Já nos anos 40 ele estava convencido disso: "Não há nada na natureza da arte abstrata que a faça superior. O imperativo vem da história".
Esse, o grande equívoco de sua carreira. Obviamente a idéia de imperativo histórico Greenberg buscou em Marx (e era um marxista de formação, ainda que anticomunista ferrenho).
Para ele, o expressionismo abstrato levava pela primeira vez aos EUA "uma arte apolínea, baseada na racionalidade". Isto é, ainda que privilegiasse o gesto, a ação de pintar, uma tela expressionista abstrata traduzia de forma "impessoal" a experiência do pintor.
Esse raciocínio levou Greenberg a desdenhar tudo que não fosse abstrato e lidasse com convenções reais: Miró, Klee, Rauschenberg.
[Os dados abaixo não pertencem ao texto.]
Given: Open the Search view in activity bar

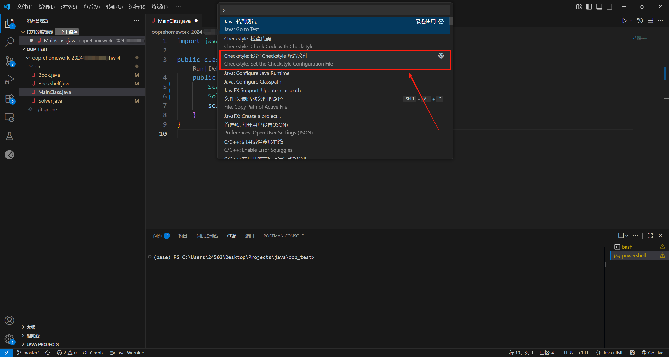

Mesmo Pollock, quando na metade dos anos 50 voltou à figura, deixou de interessá-lo.
Muitos ainda enxergam o modernismo pelos antolhos de Greenberg: o modernismo seria a exaltação da construção no lugar da expressão, do racional em lugar do drama. Aos poucos, essa distorção vai sendo corrigida.
Greenberg parou de escrever em 1969. Sumiu da cena cultural americana sobre a qual tinha reinado tanto tempo. Ficou ultrapassado. Mas seus textos não têm hoje só interesse histórico; embora errem no atacado, acertam no varejo.
Um exemplo só: David Smith. Já em 1947 Greenberg chamou atenção para o maior escultor americano do século. Se mais não fosse, esse já seria um legado respeitável.
Quem quiser conhecer Greenberg pode encomendar os quatro volumes de seus ensaios, "The Collected Essays and Criticism", da University of Chicago Press.